The following section contains details for reimplementation that are generally applicable. For component-specific issues, refer to the subfolder containing the relevant component.

Data Access

SampleComponentDecompiled.cs

    protected override void SolveInstance(IGH_DataAccess DA)
    {
        T t = default(T);
        DA.GetData<T>(0, t);
        List<U> list = new List<U>();
        DA.GetDataList<U>(1, list);
        GH_Structure<V> val = default(GH_Structure<V>);
        DA.GetDataTree<V>(2, val);

        ...

        DA.SetData(0, (object)val2);
        DA.SetDataList(1, (IEnumerable)list2);
        DA.SetDataTree(2, (IGH_Structure)val3);
    }

SampleComponent.cs

  private void RunScript(T t, List<U> us, DataTree<V> vs, ref object A, ref object B, ref object C)
  {
    List<U> list = us;
    DataTree<V> val = vs;

    ...

    A = a;
    B = b;
    C = c;
  }

The SolveInstance(IGH_DataAccess) method is called when Grasshopper executes a component.

The IGH_DataAccess interface provides access to three main methods for getting component input data:
GetData<T>(Int32, T)
GetDataList<T>(Int32, List<T>)
GetDataTree<T>(Int32, GH_Structure<T>)
Note that methods for parameter access by name (replacing Int32 with String) exist too, but are rarely used.

The IGH_DataAccess interface provides access to four main methods for setting component output data:
SetData(Int32, Object)
SetDataList<T>(Int32, IEnumerable)
SetDataTree<T>(Int32, IGH_DataTree)
SetDataTree<T>(Int32, IGH_Structure)
Note that methods for parameter access by name (replacing Int32 with String) exist too, but are rarely used.

In a GetDataX<T>(Int32, Y<T>) call:

• X corresponds to the type of access each input parameter has:
  X is nothing: Item Access
  X is List: List Access
  X is Tree: Tree Access

• Int32 corresponds to the index of the input parameter. In the above SampleComponent:
  0: A
  1: B
  2: C

The RunScript() method is called when Grasshopper executes its C# Script Component. The method's arguments can be set by editing the input and output parameters from the Grasshopper GUI.
In the reimplementation of SampleComponent above, the following parameters were set:

• An item input of type hint T
• A list input of type hint U
• A tree input of type hint V
• An output A*
• An output B*
• An output C*

* Note that the access type (item/list/tree) and data type cannot be set for the output. The output type is always object.

Each input and output corresponds to the inputs and outputs of the original SampleComponent.

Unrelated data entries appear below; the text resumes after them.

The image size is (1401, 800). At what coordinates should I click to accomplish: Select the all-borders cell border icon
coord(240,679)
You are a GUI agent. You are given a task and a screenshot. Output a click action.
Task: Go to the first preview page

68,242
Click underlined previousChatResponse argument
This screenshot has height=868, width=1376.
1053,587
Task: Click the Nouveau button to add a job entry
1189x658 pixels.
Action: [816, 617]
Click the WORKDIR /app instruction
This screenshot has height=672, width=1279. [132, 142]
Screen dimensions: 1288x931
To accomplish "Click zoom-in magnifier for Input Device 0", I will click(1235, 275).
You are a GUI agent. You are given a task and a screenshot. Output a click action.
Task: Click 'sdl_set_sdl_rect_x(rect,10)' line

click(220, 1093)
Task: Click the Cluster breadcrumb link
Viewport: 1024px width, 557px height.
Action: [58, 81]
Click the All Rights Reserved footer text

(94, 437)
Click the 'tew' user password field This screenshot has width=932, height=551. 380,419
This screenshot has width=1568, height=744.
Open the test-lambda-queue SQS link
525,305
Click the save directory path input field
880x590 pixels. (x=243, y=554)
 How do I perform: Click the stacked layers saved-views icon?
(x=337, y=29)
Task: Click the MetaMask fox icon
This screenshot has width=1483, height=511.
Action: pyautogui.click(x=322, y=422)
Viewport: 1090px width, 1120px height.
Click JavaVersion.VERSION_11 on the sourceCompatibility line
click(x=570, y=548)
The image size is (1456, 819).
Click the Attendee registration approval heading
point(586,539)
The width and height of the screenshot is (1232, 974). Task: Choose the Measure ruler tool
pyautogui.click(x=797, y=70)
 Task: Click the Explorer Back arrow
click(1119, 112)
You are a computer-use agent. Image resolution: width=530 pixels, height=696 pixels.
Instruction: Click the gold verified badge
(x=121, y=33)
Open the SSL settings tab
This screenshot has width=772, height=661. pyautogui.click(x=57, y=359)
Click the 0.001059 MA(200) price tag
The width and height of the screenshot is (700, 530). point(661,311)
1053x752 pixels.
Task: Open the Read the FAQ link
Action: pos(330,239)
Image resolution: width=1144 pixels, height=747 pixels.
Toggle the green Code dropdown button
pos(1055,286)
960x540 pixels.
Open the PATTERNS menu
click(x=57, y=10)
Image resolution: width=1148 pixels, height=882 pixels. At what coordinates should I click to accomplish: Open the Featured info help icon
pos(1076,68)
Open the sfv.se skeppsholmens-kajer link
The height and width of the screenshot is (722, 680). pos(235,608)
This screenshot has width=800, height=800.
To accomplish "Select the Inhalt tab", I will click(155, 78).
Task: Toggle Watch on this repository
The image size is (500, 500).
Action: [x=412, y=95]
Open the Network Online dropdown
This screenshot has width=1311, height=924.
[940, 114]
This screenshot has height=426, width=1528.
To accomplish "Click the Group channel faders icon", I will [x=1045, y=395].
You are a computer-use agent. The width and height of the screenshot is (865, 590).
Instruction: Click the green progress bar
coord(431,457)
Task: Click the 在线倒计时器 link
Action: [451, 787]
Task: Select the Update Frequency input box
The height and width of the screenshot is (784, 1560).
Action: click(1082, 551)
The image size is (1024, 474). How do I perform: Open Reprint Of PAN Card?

Data Access	Access Type	Decompilation	Reimplementation
Input	Item	T t = default(T); DA.GetData<T>(0, t);	-
Input	List	List<U> list = new List<U>(); DA.GetDataList<U>(1, list);	List<U> list = us;
Input	Tree	GH_Structure<V> val = default(GH_Structure<V>); DA.GetDataTree<V>(2, val);	DataTree<V> val = vs;
Output	Item	DA.SetData(0, (object)val2);	A = a;
Output	List	DA.SetDataList(1, (IEnumerable)list2);	B = b;
Output	Tree	DA.SetDataTree(2, (IGH_Structure)val3);	C = c;

The item input t can be referenced directly in the reimplementation and thus no code is needed.

The list input us only needs to be assigned to a List<U> with the same variable name list as the decompilation.

Tree inputs in Grasshopper scripting components are represented with the DataTree class, a watered-down version of GH_Structure. For most cases the methods called on GH_Structure in a decompilation will work on DataTree too. If not, a new GH_Structure containing the items in DataTree needs to be constructed.